Saved entries:
▬▬▬▬▬▬

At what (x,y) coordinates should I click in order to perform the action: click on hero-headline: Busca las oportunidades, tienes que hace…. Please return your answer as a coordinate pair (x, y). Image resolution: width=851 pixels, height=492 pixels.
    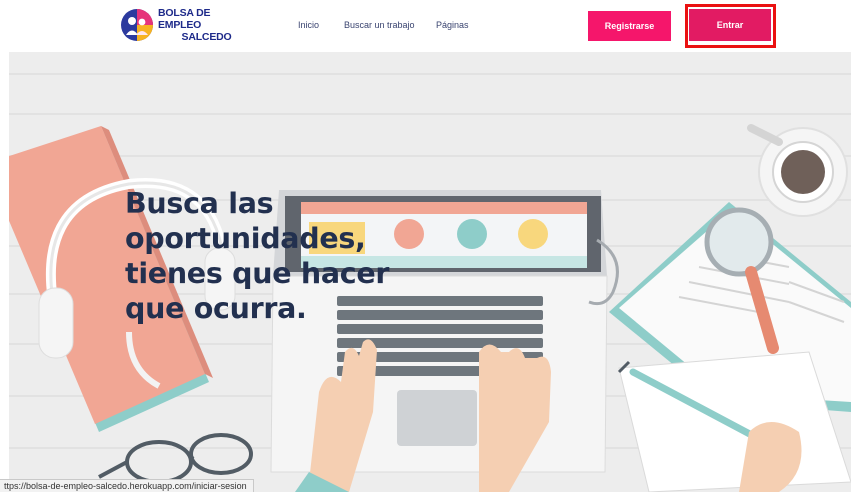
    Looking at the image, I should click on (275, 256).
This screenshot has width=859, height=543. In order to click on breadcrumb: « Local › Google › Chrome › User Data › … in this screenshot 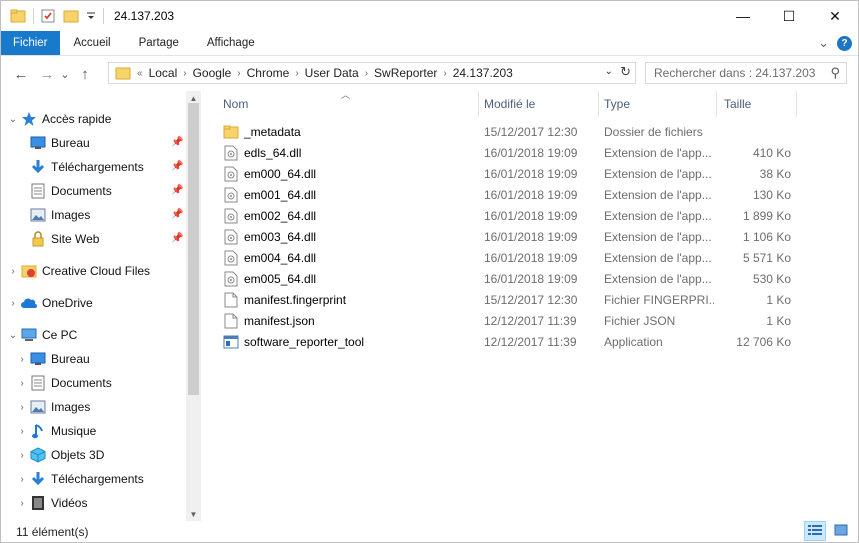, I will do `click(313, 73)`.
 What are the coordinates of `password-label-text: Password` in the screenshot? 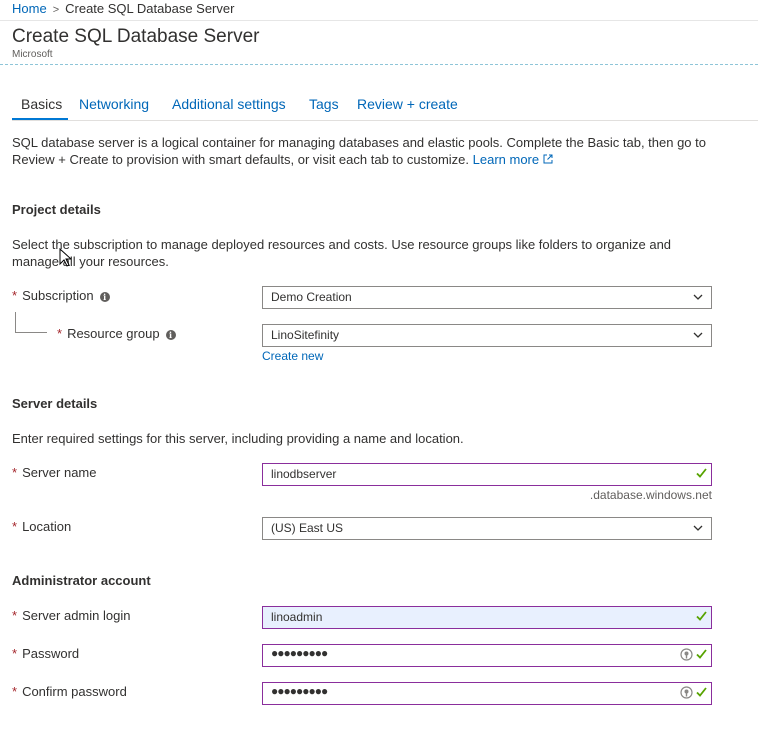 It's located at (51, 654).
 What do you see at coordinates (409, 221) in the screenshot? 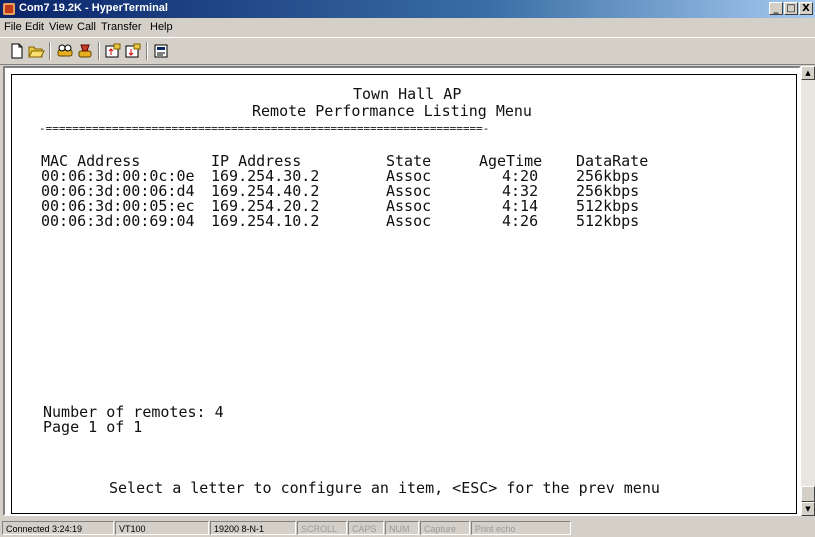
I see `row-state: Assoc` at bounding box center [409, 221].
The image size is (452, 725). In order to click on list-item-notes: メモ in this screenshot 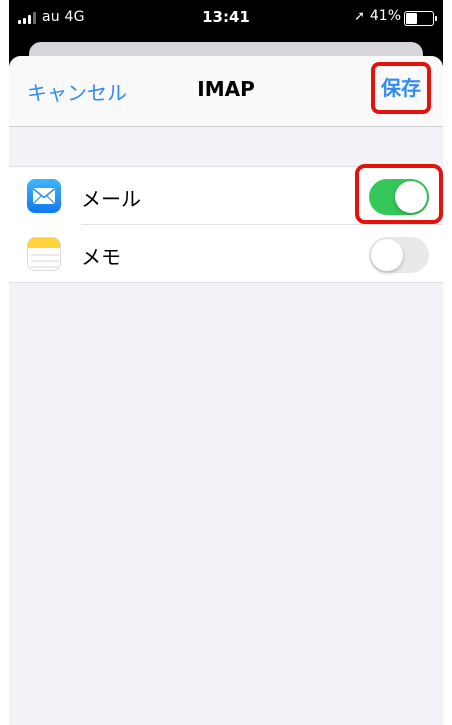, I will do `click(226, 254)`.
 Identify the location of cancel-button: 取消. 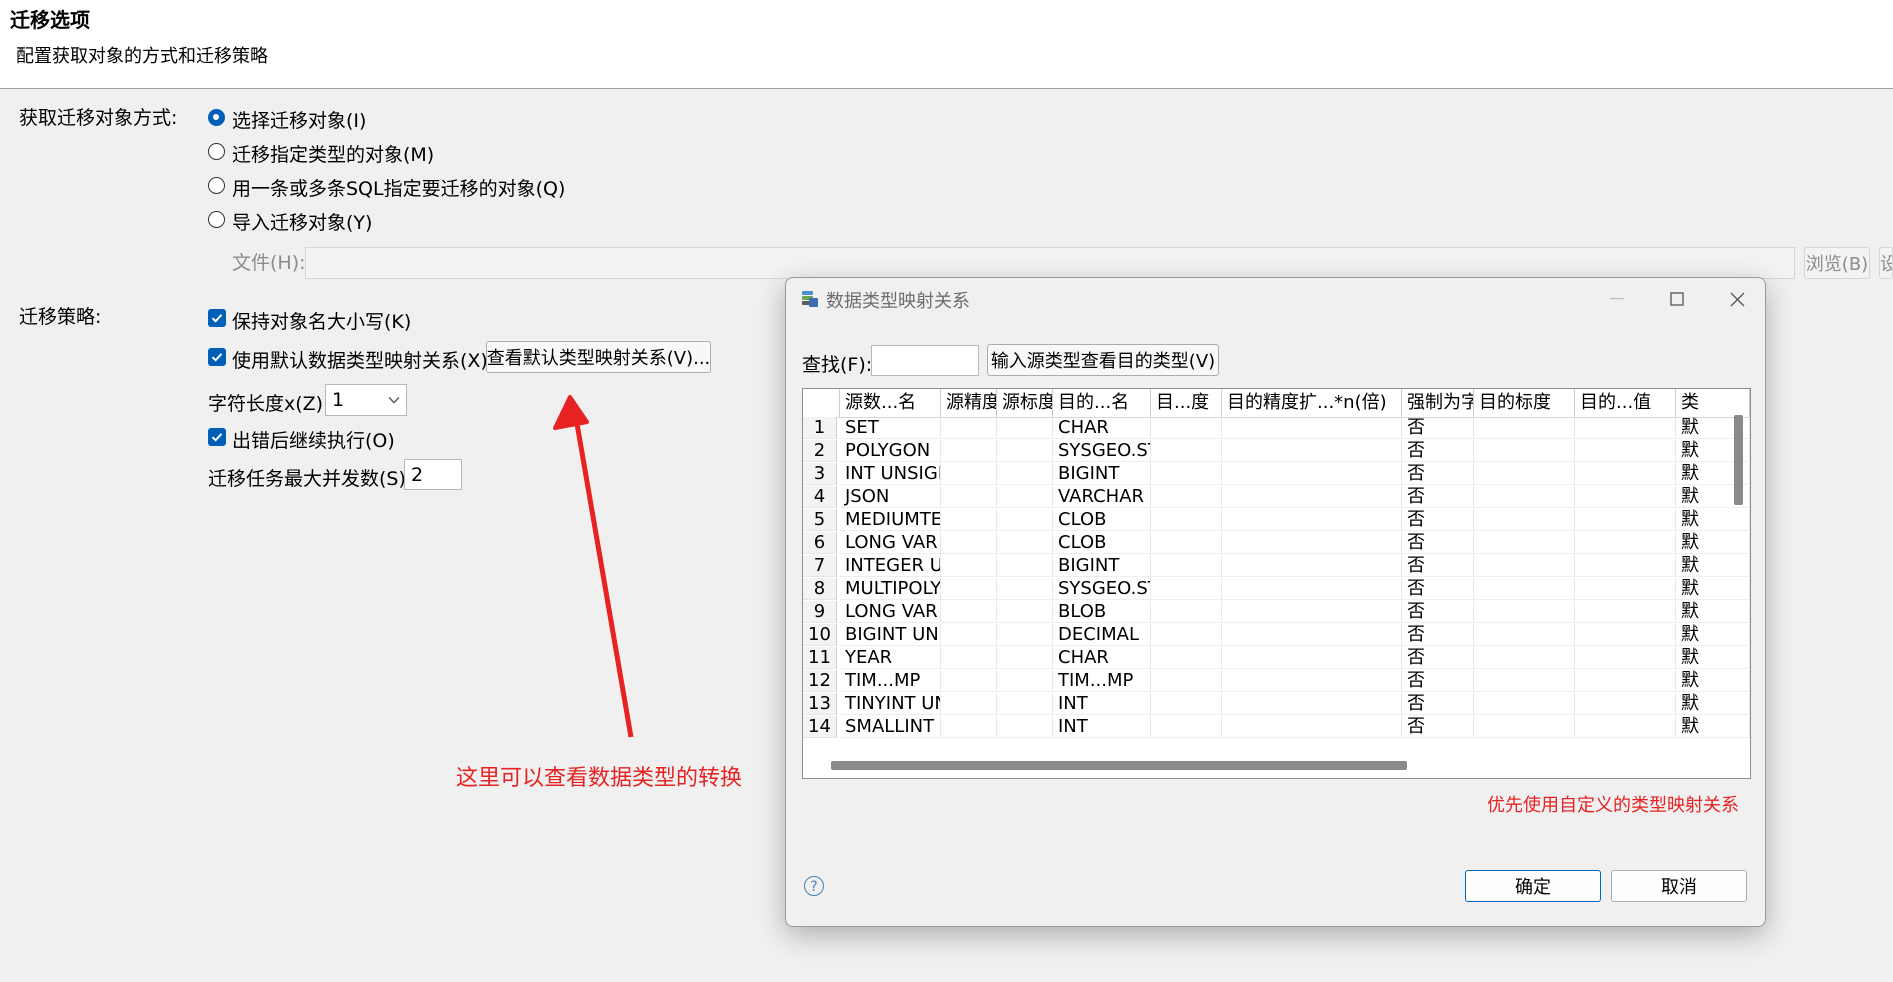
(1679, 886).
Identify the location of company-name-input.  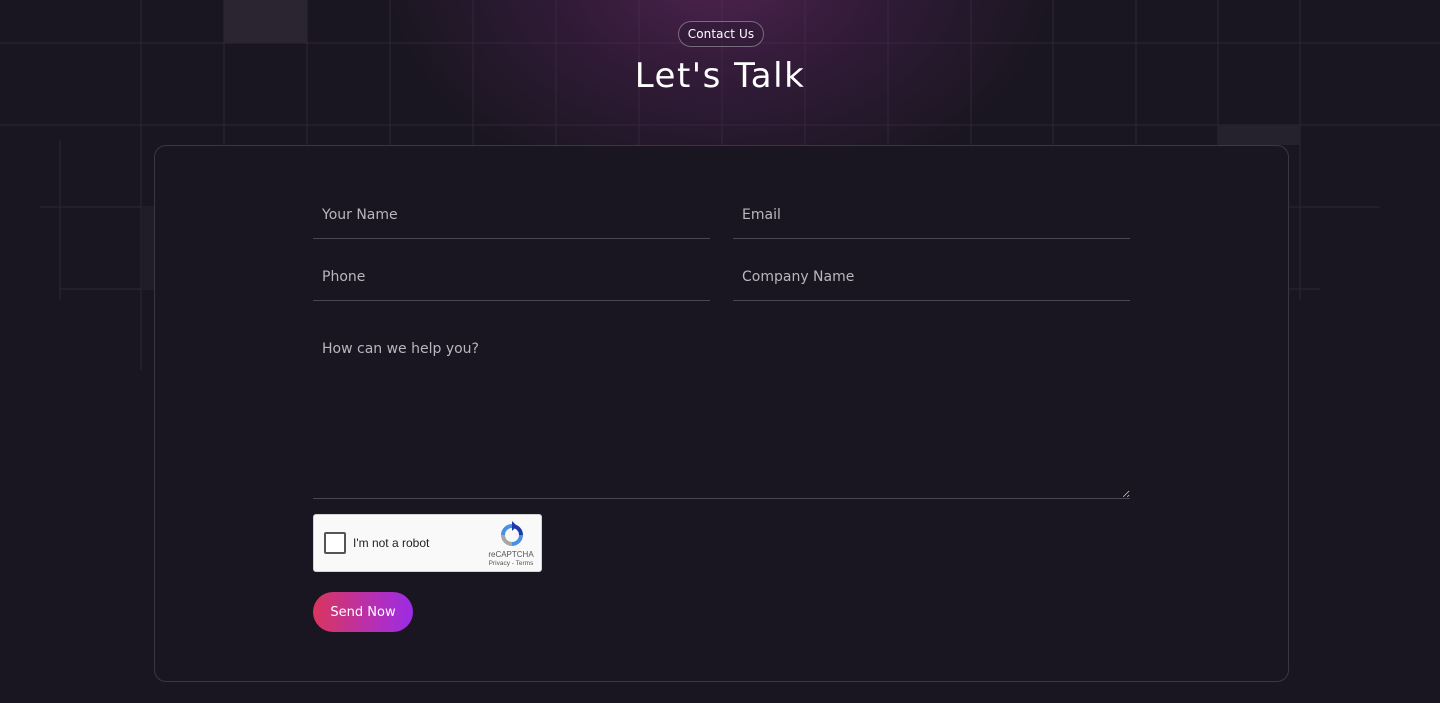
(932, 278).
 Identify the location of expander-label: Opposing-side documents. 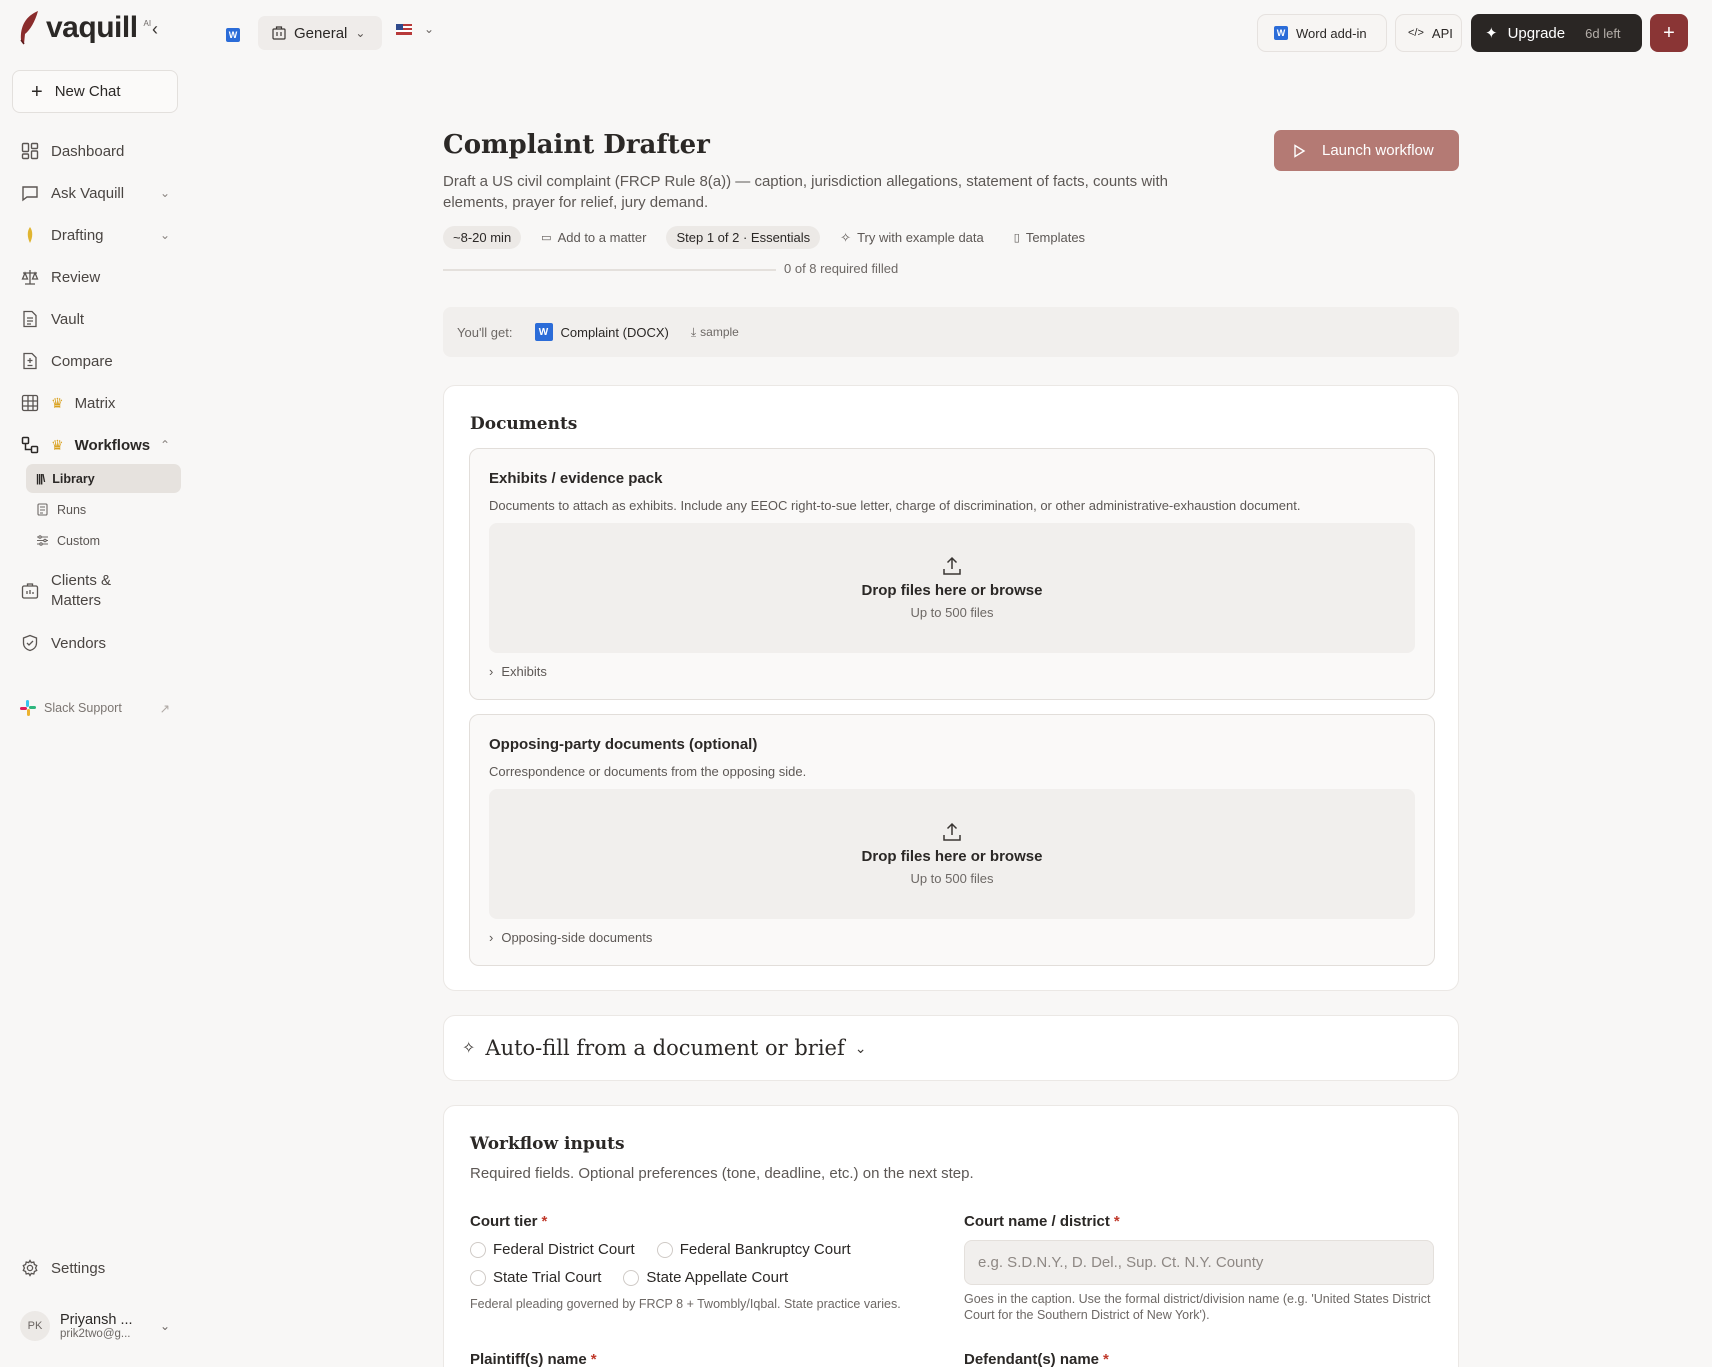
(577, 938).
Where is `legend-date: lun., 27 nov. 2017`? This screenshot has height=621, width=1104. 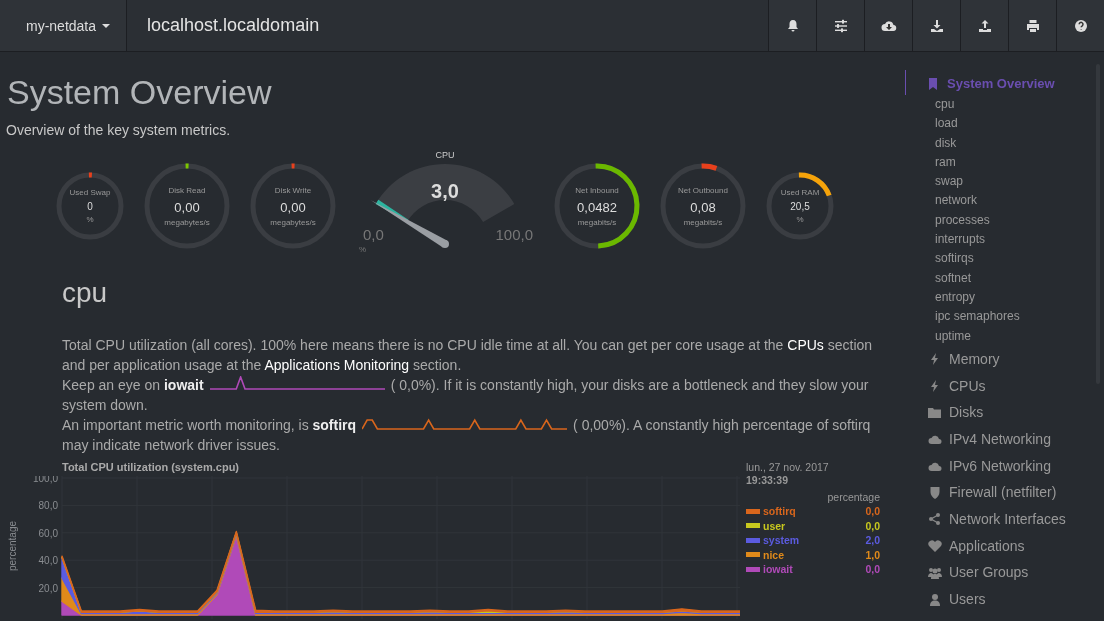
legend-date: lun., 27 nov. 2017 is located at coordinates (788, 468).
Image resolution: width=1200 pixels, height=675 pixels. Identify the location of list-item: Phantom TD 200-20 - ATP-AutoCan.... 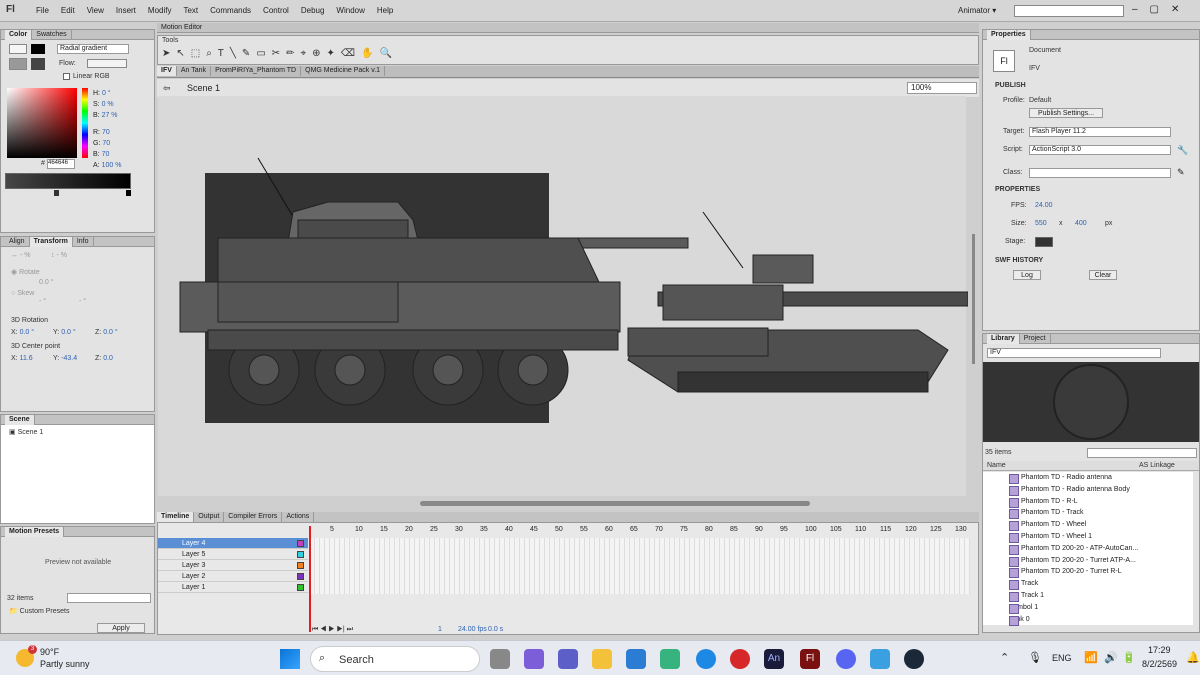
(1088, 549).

▬▬▬▬▬▬

What is being asked: Format the data from the line containing "has height=621, width=1104." through the end of the data as a two-column CSV with the headers input and output, giving one row to each text and the answer that follows it, with every field in quotation marks and line breaks replaced by spaces. Leave the pictures out.

Result for this task:
input,output
"Where is `legend-date: lun., 27 nov. 2017`? This screenshot has height=621, width=1104.","legend-date: lun., 27 nov. 2017 is located at coordinates (788, 468)."
"Image resolution: width=1200 pixels, height=675 pixels. Identify the location of list-item: Phantom TD 200-20 - ATP-AutoCan....","(1088, 549)."